Windows Installer 4.5 and earlier ignores the MsiLockPermissionsEx table. Beginning with Windows Installer 5.0, the installation fails with an error message 1941 if the package contains both a LockPermissions table and MsiLockPermissionsEx table. Existing installation packages that contain only the LockPermissions table can be still be installed using Windows Installer 5.0.

Windows Installer 5.0 processes the information in the MsiLockPermissionsEx table when it runs the InstallFiles, InstallServices, WriteRegistryValues and CreateFolders standard actions. A securable object must be installed or reinstalled to be secured and it is not possible to append an Access Control List (ACL) to an existing object without reinstalling that object.

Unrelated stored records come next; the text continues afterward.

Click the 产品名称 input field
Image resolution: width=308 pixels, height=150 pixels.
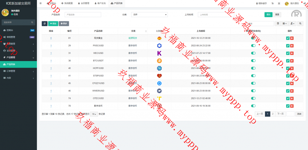point(83,14)
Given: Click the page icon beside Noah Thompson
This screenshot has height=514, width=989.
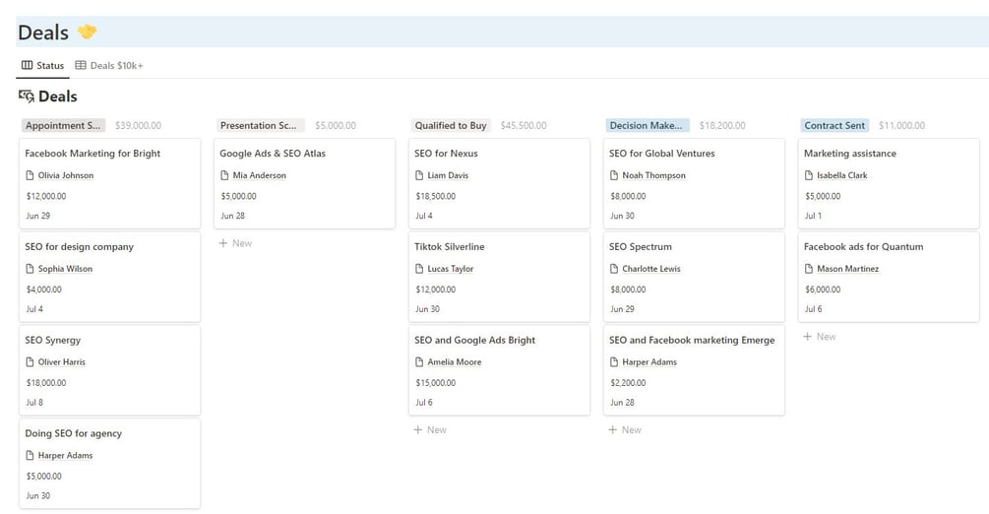Looking at the screenshot, I should tap(614, 176).
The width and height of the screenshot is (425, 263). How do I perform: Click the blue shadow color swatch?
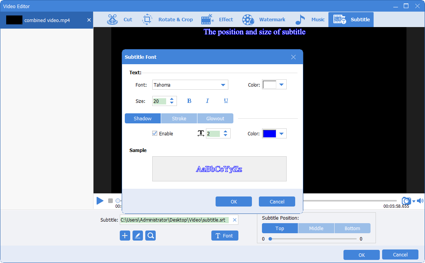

To specify the service, file, directory, or registry key that is to be secured, enter the identifying information in the LockObject and Table fields of the MsiLockPermissionsEx table. An object is identified by it's primary key in the ServiceInstall Table, File Table, Registry Table, or CreateFolder Table.

To request that specified permissions apply to an object, enter a valid security descriptor string in the SDDLText field of the MsiLockPermissionsEx table using valid security descriptor definition language (SDDL). The MsiLockPermissionsEx table can specify a security descriptor that denies permissions, specifies inheritance of permissions from a parent resource, or specifies the permissions of a new account. For a list of all the permissions that can be granted, denied, or inherited see ACE Strings. Windows Installer 5.0 extends the set of available security identifiers (SIDs.) For a list of the valid SIDs, see SID Strings.

Note

If you want to configure the security descriptor of a parent resource to specify that that its permissions be inherited by child objects, your installer must apply permissions to the parent resource before it creates the child objects. If your installer creates the child objects before it applies the inheritable permissions to the parent resource, the permissions of the parent resource will not propagate to the child objects.

Beginning with Windows Installer 5.0, the FormattedSDDLText data type extends the Formatted data type. The Windows Installer validates that the FormattedSDDLText string entered in the SDDLText column of the MsiLockPermissionsEx table conforms to the Security Descriptor String Format.

Windows Installer 4.5 or earlier: Not supported. The MsiLockPermissionsEx table and FormattedSDDLText data type are available beginning with Windows Installer 5.0.